Mozilla’s rollout of Yahoo! as default search engine (a.k.a. What’s up with Firefox 34.0.5?)

Two months ago Mozilla announced the big news: the default search engine in United States will be Yahoo! rather than Google. The change should be introduced in Firefox 34 but rolled out gradually after the release. That announcement already made me scratch my head and wonder how that rollout would actually work — not enough to go figure out the details however.

Recently however I saw this blog post claiming that the Yahoo! market share on Firefox 34 in the US increased by factor 3 compared to the previous Firefox release — already on December 2, a day after the release. Quite impressive, but how is that even possible if the rollout was supposed to be gradual?

So I decided to look into how Mozilla did it. Release notes link to a complete list of bugs fixed (yes, 3778 of them), and a quick search shows that bug 1102416 is the relevant one. Some interesting details there (in particular, “United States” is currently defined as “en-US locale and timezone between Newfoundland Daylight Time and Hawaii-Aleutian Standard Time”) but not much on the rollout approach.

Wait, what is Firefox 34.0.5 that this was pushed to? I have Firefox 34.0 installed and no updates are available. Looking around, I don’t seem to have code from bug 1102416 in my browser either. A web search later I finally got it: Firefox 34.0.5 is the release changing default search engine in the US, and it was released in parallel to Firefox 34.0. So the gradual rollout worked by gradually rolling out Firefox 34.0.5.

Ok, so how fast was it rolled out? The application statistics shown by Addons.Mozilla.Org cut off minor revisions unfortunately, so distinguishing between Firefox 34.0 and 34.0.5 isn’t possible. Statistics generated from Adblock Plus server logs show the full picture however. During the first week after the release Firefox 34.0 reached 15-20% of the entire user base, whereas Firefox 34.0.5 was indeed being rolled out very slowly, only getting to around 2%. And everybody else? Well, they kept using Firefox 33.1.

On December 8 somebody at Mozilla flipped the switch and now all the sudden everybody was updating to Firefox 34.0.5 — with the exception of the people already using Firefox 34.0. By December 15 the state stabilized and the Firefox user base was divided into people using Firefox 34.0 and the ones using Firefox 34.0.5. I guess that the Firefox 35 release (scheduled for tomorrow) will bring everybody back on the same Firefox version.

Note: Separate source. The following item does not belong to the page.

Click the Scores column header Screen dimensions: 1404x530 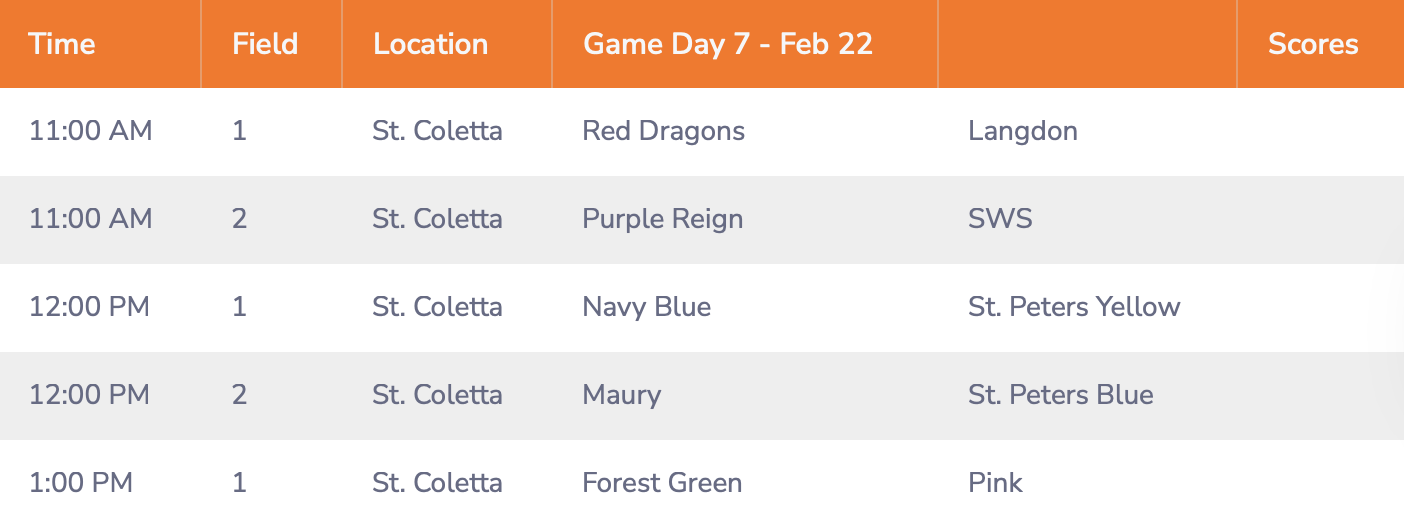1312,44
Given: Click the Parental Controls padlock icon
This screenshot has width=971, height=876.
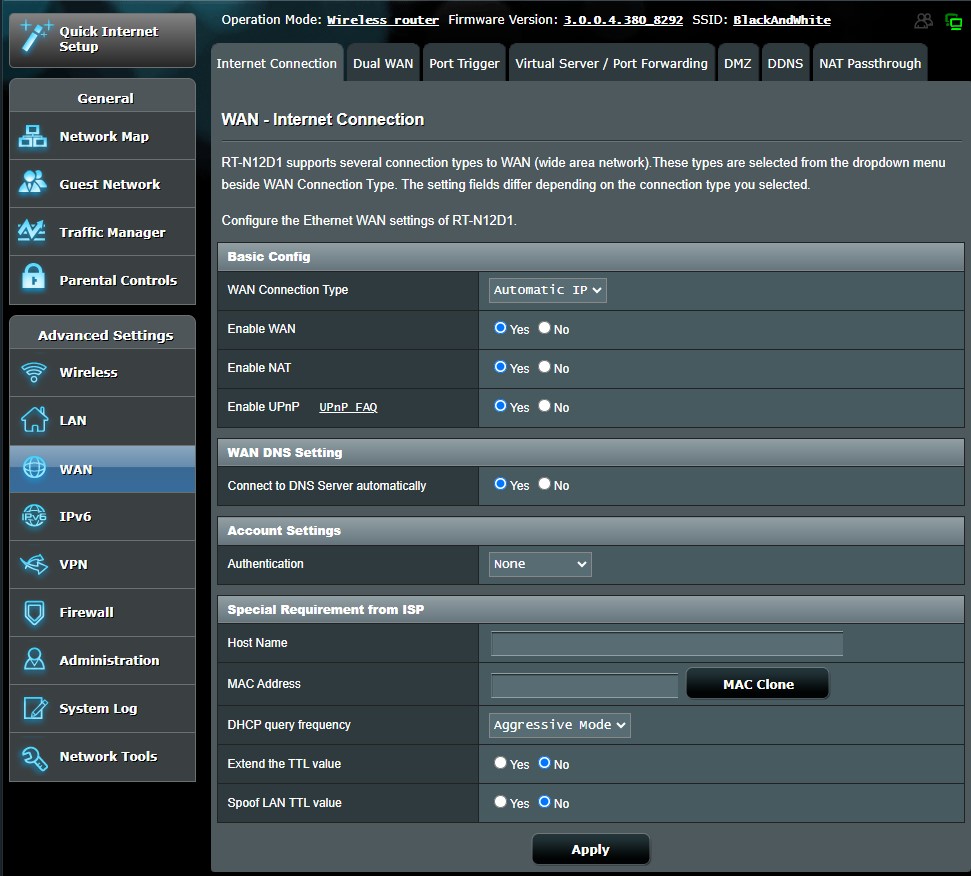Looking at the screenshot, I should (33, 280).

It seems that after years of boring releases every six weeks we are in for some variety in the Firefox release cycle now. Oh, and what about StatCounter seeing so many Firefox users switch to Yahoo! overnight? Merely a fluctuation, it seems…

Comments

  • Tyler

    34.0.5 was initially only for new downloads from Mozilla.org, it wasn’t deployed to any updates for sometime. After it was proven to be stable it was deployed as an update to all users under 34.